We are where there is flat sand and swooped sand. We go off the road, bump on a soft track, pass parked trucks and cut to the ridge. For a few hours it is our ridge to climb and scuff. My girl and boy start up the slope, fall, get up.

At the top I look for a way down. I did not want to come. While there is light I see mess is here too. I tell my mind, Look up.

We make it new. We know sand but not this sand. We know the sky but not this piece. I help my girl and boy walk down the ridge. There is a tail in the path. A dried, scaled tail my girl and boy poke at, pick up. They want to know who wore this tail last.

The sun falls from the sky. I am cold.

We have a fire and warm our food. My boy kicks sand on the meal. I eat the grit, breathe smoke. The stars are near and they are what I need. I wash the grit from my mouth and eat the stars.

I ask for more.

My girl and boy smell like fire. They have sand in their hair. I think, We might stay. We might be a kind of wild. But we leave. We go back to the lights we can see, the lights in a line.

Single Syllable Writing

I’ve been thinking about how constraints allow a different kind of creativity. Last month students tried two poetry exercises I promised would yield poems they wouldn’t have otherwise written. Safe bet I was right. And you’ve experienced the same in your writing when you follow a prompt or form.

This week I gave another challenge: single syllable writing. This is an old favorite that slows me down. I start with an idea and then spend a lot of time staring at the ceiling. Try it for ten minutes. Write a poem, journal, draft a story.

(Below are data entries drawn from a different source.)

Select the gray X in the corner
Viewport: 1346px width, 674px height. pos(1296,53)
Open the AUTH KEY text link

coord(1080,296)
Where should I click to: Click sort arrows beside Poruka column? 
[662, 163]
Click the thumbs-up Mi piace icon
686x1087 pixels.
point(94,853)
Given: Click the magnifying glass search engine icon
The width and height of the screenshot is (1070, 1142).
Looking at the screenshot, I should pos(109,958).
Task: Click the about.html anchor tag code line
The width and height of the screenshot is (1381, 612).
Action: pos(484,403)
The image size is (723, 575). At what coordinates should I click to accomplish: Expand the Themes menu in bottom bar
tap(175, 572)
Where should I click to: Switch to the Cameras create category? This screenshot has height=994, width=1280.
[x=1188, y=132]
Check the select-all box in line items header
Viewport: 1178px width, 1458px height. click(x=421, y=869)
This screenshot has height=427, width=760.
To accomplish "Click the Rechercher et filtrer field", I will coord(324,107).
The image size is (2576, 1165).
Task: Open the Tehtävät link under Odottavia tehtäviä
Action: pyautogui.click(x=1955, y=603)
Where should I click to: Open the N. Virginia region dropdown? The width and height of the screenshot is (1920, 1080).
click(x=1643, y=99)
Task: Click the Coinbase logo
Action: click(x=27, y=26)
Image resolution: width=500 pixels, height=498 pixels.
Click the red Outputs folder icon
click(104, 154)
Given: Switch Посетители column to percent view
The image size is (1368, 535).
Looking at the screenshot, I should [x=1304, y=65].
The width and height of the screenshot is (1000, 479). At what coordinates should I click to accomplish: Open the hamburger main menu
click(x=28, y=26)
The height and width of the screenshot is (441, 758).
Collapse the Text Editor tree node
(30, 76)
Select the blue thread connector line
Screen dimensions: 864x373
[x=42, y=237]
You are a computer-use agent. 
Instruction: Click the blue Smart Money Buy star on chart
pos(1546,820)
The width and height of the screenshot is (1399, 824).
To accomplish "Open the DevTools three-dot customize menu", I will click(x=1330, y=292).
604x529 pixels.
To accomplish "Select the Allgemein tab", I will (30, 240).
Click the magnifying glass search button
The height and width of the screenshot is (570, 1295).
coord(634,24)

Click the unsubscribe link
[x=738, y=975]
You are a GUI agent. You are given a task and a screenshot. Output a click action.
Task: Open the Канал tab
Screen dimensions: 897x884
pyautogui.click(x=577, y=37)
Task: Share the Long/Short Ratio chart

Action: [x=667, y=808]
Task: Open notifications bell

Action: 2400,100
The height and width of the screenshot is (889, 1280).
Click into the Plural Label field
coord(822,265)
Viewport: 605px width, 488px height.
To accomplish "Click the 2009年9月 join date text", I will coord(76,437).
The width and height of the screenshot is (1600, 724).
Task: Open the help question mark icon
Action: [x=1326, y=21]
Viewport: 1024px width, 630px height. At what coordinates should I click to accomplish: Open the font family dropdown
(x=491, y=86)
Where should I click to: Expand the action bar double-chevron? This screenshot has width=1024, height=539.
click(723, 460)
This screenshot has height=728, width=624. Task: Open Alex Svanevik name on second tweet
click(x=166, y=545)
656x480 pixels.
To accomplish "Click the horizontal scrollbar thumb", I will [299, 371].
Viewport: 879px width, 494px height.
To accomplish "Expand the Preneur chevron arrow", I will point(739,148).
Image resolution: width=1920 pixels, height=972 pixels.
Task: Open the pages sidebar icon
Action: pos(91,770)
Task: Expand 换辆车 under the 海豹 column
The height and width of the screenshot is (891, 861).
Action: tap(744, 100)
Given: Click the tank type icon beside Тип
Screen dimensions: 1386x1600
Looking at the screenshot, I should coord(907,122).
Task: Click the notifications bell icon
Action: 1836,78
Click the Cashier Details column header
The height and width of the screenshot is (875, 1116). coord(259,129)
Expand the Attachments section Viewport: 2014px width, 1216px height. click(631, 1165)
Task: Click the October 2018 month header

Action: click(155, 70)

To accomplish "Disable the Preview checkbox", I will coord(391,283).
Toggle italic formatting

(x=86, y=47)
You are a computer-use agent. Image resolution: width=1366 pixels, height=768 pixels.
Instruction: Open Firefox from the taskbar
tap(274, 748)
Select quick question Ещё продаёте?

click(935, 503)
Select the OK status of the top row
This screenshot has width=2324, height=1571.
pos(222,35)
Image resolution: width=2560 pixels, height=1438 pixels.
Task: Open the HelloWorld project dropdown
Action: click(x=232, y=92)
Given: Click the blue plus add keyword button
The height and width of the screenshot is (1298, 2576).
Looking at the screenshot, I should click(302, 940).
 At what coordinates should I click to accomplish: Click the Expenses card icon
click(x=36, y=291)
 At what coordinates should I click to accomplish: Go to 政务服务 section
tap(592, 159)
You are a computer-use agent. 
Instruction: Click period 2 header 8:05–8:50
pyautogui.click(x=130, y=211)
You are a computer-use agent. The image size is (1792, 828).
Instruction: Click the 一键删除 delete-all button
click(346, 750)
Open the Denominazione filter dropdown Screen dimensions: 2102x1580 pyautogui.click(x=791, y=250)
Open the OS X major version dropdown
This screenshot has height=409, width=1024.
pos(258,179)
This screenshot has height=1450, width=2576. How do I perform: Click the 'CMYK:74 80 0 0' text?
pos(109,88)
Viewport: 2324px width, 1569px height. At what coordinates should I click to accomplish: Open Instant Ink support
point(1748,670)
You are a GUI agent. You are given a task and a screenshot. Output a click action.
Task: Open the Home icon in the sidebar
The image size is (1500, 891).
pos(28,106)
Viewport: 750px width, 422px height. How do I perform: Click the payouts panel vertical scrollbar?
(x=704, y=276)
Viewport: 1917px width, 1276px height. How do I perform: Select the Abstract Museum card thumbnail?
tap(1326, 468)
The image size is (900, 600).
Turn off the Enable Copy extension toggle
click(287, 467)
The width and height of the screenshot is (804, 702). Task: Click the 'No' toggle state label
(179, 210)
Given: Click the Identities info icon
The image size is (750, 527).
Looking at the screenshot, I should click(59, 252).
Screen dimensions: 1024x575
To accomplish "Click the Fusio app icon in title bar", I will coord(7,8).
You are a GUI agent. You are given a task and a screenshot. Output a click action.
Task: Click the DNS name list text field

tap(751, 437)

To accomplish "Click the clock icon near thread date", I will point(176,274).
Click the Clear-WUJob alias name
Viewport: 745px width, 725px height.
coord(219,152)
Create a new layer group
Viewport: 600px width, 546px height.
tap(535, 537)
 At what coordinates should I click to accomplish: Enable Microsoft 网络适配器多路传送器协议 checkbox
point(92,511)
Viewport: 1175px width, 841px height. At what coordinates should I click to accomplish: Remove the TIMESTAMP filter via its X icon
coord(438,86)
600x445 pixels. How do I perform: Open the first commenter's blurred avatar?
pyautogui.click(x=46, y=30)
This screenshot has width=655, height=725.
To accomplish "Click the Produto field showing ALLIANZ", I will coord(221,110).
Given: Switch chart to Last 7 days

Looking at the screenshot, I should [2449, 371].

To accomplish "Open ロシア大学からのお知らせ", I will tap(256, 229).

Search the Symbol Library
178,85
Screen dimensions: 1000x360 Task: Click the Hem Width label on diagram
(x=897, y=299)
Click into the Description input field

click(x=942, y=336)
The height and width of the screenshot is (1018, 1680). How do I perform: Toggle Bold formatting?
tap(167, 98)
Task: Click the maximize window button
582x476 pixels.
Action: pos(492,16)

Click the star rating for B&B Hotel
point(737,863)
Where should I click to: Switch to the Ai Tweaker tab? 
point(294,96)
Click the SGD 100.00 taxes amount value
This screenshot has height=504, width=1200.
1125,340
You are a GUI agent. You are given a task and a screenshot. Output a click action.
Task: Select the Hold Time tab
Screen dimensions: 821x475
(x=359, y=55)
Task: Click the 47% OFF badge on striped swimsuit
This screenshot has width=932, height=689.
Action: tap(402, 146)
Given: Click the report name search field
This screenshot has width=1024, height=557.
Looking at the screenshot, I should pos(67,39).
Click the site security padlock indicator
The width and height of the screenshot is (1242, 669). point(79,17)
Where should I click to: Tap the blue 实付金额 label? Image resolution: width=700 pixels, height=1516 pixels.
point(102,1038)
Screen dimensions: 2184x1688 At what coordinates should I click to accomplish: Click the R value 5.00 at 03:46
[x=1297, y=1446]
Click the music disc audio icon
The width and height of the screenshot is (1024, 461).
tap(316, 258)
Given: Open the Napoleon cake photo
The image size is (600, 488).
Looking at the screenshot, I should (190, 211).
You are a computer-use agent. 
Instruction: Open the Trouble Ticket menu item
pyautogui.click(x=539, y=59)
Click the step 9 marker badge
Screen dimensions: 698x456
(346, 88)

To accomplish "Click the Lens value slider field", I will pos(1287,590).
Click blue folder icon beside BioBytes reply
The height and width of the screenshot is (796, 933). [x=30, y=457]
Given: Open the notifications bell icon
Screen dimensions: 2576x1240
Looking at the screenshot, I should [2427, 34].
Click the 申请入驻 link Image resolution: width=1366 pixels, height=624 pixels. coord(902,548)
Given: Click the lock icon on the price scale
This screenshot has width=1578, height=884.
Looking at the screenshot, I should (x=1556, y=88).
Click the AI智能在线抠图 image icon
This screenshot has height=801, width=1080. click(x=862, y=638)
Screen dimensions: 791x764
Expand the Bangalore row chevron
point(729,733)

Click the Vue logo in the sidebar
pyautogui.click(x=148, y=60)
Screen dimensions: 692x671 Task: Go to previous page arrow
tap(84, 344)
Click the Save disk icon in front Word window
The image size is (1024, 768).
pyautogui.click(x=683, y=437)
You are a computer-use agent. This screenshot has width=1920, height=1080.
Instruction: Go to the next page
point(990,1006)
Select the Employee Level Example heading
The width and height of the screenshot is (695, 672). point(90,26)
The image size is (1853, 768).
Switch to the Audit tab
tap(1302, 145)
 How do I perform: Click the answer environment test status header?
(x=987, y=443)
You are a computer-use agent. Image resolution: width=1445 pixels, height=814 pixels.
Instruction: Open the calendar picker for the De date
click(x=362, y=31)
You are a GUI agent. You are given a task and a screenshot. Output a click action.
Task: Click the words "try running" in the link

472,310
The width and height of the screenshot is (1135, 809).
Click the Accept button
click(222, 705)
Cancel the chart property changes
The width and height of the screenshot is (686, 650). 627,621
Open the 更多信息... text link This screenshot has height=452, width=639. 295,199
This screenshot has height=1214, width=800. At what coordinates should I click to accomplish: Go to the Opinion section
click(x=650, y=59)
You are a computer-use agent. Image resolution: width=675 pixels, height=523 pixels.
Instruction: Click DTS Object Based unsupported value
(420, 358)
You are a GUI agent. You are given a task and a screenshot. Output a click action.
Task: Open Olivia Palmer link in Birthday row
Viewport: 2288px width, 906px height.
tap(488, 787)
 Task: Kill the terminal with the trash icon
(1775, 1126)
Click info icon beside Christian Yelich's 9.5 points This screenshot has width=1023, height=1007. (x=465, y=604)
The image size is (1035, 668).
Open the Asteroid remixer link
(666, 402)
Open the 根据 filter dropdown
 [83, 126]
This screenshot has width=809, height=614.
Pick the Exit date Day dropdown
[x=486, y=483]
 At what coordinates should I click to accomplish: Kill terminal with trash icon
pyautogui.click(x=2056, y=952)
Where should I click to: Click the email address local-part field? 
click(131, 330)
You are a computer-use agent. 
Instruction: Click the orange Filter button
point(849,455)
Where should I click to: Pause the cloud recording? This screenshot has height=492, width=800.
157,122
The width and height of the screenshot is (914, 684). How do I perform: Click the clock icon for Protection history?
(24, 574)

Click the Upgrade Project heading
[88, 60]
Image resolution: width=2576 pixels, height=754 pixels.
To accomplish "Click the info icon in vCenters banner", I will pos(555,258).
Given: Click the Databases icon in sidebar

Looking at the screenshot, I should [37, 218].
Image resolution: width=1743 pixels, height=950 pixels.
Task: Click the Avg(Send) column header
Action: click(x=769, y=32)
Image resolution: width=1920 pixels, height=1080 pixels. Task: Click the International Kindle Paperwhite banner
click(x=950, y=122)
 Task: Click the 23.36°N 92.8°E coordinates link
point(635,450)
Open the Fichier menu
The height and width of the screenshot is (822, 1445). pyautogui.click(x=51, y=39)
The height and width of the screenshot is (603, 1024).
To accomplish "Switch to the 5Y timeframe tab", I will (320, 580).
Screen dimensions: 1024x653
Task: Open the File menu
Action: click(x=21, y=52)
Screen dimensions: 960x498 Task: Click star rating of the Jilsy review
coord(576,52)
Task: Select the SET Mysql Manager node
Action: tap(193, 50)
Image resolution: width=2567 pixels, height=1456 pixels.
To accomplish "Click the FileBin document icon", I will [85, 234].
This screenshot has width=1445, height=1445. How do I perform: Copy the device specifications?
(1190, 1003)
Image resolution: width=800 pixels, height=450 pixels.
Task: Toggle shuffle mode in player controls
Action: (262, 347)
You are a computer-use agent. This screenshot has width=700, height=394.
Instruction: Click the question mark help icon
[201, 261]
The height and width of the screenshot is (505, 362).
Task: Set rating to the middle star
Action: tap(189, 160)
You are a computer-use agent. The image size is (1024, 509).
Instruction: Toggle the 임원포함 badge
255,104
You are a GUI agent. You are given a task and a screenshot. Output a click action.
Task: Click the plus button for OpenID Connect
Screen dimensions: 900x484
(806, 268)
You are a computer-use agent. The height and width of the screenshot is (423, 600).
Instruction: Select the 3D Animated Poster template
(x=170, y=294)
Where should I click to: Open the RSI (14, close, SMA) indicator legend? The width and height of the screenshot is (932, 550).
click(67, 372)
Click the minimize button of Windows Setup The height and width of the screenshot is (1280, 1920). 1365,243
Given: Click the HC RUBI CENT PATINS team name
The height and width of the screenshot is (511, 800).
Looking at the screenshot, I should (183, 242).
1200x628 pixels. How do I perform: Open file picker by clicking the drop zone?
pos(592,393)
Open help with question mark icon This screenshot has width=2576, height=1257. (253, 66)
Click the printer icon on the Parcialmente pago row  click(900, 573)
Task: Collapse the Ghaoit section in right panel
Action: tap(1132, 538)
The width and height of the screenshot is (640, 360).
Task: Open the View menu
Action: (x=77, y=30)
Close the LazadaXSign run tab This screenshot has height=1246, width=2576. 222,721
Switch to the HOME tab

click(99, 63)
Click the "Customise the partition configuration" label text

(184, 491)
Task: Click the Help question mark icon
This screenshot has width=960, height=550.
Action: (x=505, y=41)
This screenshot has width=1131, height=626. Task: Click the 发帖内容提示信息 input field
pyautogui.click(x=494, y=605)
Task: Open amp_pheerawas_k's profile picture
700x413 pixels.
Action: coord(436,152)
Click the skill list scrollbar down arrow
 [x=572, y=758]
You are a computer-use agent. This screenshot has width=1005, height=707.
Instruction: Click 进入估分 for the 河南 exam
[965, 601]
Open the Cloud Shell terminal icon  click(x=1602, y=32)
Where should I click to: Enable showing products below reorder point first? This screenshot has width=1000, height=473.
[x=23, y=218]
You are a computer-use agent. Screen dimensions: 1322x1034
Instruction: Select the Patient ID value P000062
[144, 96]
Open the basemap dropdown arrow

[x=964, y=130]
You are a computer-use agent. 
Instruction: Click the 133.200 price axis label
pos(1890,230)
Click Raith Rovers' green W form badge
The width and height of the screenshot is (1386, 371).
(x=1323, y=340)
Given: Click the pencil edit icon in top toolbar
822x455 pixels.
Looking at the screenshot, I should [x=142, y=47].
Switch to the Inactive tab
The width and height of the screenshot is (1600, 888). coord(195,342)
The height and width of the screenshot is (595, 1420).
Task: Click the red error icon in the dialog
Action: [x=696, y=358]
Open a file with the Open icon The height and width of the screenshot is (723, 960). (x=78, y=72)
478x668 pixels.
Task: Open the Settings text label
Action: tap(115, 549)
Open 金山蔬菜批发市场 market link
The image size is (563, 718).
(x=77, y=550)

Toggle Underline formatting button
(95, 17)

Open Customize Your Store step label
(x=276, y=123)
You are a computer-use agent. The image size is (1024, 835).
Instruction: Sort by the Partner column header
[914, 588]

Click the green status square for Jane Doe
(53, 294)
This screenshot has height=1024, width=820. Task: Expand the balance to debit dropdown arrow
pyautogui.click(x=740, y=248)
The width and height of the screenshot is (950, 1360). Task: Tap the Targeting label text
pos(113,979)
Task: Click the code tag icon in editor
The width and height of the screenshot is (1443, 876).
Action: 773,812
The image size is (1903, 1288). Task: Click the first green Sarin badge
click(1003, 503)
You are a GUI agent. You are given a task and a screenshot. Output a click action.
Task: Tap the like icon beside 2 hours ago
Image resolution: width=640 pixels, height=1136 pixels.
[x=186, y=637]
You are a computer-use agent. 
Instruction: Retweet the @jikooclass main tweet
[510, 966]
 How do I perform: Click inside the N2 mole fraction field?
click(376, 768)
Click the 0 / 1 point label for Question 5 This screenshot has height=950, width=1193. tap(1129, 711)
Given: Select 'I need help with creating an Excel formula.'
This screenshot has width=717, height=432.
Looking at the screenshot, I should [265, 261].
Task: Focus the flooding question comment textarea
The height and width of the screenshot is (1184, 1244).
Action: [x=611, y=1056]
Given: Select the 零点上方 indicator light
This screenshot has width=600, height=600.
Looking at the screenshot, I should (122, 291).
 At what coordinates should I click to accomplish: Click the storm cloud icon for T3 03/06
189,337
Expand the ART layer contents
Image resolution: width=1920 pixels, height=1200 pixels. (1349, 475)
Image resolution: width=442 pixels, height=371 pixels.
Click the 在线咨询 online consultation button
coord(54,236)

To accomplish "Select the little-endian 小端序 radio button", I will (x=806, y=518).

I decided to write about going to the desert last winter to see the kites. I went with that idea because kite is a single syllable word. After finishing the piece I thought about what else I could tell using one syllable words. I’d like to draft another two or three vignettes of our life in Kuwait and see how they read as a whole.

See The Kites

One day we go see the kites. We drive to a stretch of sand and wind and walk to where men send kites in the air, the strings staked in place. The kites are big. On the ground, a kite looks like a tent laid out. In the air it takes shape, sharp and bright on the sky. We squint, point. There is fish. There is a bird.

The wind plays with my girl’s hair. The wind takes my boy’s shout.

More come by noon. The kids run, yell, laugh. I stand back. I like to see how the day looks. There is a tent where tea and snacks are served. Out front of that, rugs are laid on the sand and chairs set so we can sit and look up. The kites whip and flap, dive and rise. Kites crowd the sky, some so close I think their strings weave knots. They snap and shake, dance and fall but don’t come loose. My mind goes still. Wind goes through me. The sun keeps me in one place.

There is still day left when we go. Out of the wind there is no sound. The kites get small. Blue dots, orange squares, green tails on a white sky.